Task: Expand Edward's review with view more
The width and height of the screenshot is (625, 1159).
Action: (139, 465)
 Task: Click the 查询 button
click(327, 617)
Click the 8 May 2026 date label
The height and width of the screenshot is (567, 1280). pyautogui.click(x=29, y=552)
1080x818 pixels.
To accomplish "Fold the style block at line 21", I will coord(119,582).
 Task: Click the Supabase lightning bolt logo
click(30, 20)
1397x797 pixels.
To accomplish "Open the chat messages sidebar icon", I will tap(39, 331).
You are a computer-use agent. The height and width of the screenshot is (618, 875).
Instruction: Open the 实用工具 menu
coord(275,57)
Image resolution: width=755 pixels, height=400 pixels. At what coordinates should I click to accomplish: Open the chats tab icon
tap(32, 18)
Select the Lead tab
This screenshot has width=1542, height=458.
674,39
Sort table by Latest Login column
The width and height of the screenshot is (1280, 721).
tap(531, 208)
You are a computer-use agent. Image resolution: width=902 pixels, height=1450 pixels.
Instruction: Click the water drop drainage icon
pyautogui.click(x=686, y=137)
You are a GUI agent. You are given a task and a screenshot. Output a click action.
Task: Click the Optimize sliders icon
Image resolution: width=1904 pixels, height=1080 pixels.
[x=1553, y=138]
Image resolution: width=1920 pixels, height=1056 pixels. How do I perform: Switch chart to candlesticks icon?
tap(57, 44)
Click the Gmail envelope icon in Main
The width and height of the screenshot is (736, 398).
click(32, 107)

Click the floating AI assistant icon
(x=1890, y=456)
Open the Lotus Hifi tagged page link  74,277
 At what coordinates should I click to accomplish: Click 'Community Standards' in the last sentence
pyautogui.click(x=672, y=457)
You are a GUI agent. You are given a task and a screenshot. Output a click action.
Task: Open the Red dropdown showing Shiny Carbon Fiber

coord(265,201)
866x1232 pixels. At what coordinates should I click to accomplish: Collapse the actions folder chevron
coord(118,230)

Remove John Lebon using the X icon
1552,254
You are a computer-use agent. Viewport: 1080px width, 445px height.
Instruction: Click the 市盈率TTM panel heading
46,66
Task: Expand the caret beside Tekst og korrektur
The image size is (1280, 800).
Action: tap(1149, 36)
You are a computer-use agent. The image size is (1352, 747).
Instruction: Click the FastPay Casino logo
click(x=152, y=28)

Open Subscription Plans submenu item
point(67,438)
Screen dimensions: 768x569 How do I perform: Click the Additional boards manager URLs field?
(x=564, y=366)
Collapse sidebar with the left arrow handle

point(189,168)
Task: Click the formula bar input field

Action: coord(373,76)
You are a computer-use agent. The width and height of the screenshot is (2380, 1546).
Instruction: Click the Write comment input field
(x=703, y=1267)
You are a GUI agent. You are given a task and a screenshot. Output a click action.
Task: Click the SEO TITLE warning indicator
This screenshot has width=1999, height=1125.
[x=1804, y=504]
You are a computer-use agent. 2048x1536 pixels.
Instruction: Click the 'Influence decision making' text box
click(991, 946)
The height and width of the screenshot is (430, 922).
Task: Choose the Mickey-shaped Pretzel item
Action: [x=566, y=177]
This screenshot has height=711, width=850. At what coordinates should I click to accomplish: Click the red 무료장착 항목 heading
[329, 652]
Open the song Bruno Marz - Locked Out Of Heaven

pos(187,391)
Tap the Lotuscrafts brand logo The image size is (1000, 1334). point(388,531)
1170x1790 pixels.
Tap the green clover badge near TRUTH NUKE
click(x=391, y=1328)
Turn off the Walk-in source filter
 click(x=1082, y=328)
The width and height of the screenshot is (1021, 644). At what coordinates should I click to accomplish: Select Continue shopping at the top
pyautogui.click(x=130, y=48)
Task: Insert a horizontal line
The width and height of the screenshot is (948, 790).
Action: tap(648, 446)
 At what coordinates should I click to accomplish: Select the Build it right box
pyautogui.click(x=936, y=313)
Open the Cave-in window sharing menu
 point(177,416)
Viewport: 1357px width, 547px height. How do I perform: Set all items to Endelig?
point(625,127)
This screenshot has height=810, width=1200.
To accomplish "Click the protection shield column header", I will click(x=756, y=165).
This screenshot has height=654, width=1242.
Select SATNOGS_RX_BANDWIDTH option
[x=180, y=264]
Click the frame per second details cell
________________________
* _Your goal_: Among the records above, extract exactly the lines from the line with "Open the Cave-in window sharing menu" to the line with "This screenshot has height=654, width=1242.", both lines included, and leave out the rest.

* _Output of the task_:
Open the Cave-in window sharing menu
 point(177,416)
Viewport: 1357px width, 547px height. How do I perform: Set all items to Endelig?
point(625,127)
This screenshot has height=810, width=1200.
To accomplish "Click the protection shield column header", I will click(x=756, y=165).
This screenshot has height=654, width=1242.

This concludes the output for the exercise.